One erroneous response to this state of affairs has been to turn traditional public lending libraries into glorified community centres full of broken-down PCs and dog-eared popular novels which you can find in better condition in the local charity shop for ten pence. That is not a library: that is a politically correct con trick.

It may well be that public demand and technical change mean we no longer need the dense neighbourhood network of local libraries of yore. But our culture, local and universal, does demand serious city libraries where one can find science, history, reference texts, foreign-language works and art books - precisely the material that is too expensive for the ordinary person to buy, and for the most part too complex to find on-line. Such facilities are worth funding publicly because the return in informed citizenship, civic pride and enhanced skills is far in excess of the money spent. Better a few good public libraries than a host of tatty community centres. City libraries also have that undervalued resource - the trained librarian. The ultimate Achilles’ heel of the internet is that it presents every page of information as being equally valid, which is of course nonsense. The internet is cluttered with false information, or just plain junk. The city library, with its collection honed and developed by experts, is a guarantee of the quality and veracity of the information contained therein, in a way that Google can never provide.

Libraries have another function still, which the internet cannot fulfil. Libraries, like museums, are custodians of knowledge - and should be funded as such. It has become the fashion in recent decades to turn our great national museums and libraries into entertainment centres, ostensibly to justify their public expense. As one of the original founders of Edinburgh’s highly successful Science Festival, I have every enthusiasm for popularising esoteric knowledge. However, the world of knowledge cannot be reduced to the level of a child’s view of the universe.

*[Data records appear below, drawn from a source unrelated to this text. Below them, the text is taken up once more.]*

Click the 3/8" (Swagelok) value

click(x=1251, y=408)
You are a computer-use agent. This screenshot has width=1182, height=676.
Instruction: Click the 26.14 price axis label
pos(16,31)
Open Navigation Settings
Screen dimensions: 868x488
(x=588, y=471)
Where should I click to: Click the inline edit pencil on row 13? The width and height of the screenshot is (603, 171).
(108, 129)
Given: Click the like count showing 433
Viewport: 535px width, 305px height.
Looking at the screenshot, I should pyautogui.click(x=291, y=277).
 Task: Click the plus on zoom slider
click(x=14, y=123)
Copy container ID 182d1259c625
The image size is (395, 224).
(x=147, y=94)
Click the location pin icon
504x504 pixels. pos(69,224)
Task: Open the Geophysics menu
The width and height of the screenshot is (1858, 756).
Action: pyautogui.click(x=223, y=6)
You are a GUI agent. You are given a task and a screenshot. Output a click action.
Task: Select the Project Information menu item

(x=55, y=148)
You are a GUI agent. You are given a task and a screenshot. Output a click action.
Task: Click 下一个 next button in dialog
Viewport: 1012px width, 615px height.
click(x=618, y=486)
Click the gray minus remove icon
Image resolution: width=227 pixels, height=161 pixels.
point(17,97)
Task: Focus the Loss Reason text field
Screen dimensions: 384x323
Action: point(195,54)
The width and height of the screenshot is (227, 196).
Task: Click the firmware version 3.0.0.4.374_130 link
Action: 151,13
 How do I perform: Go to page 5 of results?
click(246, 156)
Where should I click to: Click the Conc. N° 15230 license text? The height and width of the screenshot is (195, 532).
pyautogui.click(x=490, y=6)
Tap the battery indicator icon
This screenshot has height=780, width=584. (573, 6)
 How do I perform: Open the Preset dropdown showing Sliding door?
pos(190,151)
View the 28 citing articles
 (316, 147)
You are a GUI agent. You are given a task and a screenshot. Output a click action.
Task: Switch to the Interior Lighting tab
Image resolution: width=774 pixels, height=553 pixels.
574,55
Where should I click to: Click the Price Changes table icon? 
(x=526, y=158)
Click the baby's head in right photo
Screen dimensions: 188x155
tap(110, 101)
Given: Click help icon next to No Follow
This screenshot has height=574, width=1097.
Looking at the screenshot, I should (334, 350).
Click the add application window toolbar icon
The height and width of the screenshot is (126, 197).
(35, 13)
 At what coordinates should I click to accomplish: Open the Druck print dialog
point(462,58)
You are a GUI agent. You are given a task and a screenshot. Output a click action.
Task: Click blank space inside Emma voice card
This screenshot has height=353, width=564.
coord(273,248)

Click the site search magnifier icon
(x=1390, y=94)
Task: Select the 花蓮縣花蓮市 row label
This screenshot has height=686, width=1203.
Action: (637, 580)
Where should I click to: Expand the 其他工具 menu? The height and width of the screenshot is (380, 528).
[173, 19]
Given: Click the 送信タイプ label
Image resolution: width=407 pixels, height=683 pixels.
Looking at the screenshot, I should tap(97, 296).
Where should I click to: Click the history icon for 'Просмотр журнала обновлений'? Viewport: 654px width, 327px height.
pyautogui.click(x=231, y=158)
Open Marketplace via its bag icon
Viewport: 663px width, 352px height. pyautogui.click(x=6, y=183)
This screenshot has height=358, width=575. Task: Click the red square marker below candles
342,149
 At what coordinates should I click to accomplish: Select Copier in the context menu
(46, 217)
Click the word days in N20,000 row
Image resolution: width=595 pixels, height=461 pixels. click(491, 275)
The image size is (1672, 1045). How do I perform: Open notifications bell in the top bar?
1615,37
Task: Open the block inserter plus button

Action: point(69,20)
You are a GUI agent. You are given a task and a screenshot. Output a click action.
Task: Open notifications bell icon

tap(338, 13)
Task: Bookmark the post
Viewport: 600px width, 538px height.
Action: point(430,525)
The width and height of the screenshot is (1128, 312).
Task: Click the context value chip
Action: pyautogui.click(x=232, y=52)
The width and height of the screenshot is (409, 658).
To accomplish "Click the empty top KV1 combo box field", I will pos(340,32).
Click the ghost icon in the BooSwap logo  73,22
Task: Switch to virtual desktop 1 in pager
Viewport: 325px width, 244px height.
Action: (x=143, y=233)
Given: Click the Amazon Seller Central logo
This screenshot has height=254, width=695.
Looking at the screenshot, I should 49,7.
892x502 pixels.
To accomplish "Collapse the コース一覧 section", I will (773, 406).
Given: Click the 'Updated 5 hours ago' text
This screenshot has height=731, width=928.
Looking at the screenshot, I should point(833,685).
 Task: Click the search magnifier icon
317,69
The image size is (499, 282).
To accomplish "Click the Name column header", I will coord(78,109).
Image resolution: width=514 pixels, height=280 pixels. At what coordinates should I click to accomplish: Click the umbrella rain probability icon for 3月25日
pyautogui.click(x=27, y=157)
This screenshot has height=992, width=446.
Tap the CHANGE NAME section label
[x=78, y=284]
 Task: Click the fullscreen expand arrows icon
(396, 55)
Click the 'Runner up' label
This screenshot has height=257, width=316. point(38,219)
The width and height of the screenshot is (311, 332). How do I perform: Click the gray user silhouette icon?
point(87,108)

FURTHERMORE, we have a duty to future generations, especially in the nation that gave the world the Enlightenment, to invest in the custodians of our culture, above all of its literature and manuscripts. Besides, the desire by politicians to turn museums and libraries into theme parks has less to do with modernising access to knowledge, and more to do with courting cheap publicity.

Fortunately, there are still some adventurous minds, defending the notion of libraries as workshops of the future rather than tombs of the past. Witness Aberdeen University, where the principal, Duncan Rice, has just launched an appeal for a major new library facility, in part to re-house the university’s glorious medieval-humanities collection.

Professor Rice’s inspiration is the famous Beinecke Library at Yale University. One of the largest buildings in the world devoted entirely to rare manuscripts, the Beinecke has no windows but is constructed of thin marble panes which filter light so that the fragile materials can be displayed without damage. Inside, the golden effect is extraordinary. Let’s hope some benefactor comes up with the cash for Aberdeen so that the project is not held back or reduced in aspiration, architecturally or intellectually. (By the way, the price is one-tenth of one Scottish Parliament building.)

Of course, I can’t wait for Google to get on-line with the Bodleian Library’s one million books. Yet here’s one other thing I learned from a physical library space: the daunting scale of human knowledge and our inability to truly comprehend only a fraction of it. On arriving at Glasgow University library, I did a quick calculation of how many economics books there were on the shelves and realised that I could not read them all - ever, never mind before the time my degree course was over. From which realisation comes the beginning of wisdom, which is different from merely imbibing information.

The internet, on the other hand, is still in its Messianic phase. The new Google library reminds me of a short story by the science-fiction writer, Frederic Brown, where all the knowledge of all the computers in the world is finally available on one giant, Google-like application. To celebrate, the computer is asked the ultimate question: "Is there a God?" After a few whirrs and clicks, the machine answers: "Yes, now there is."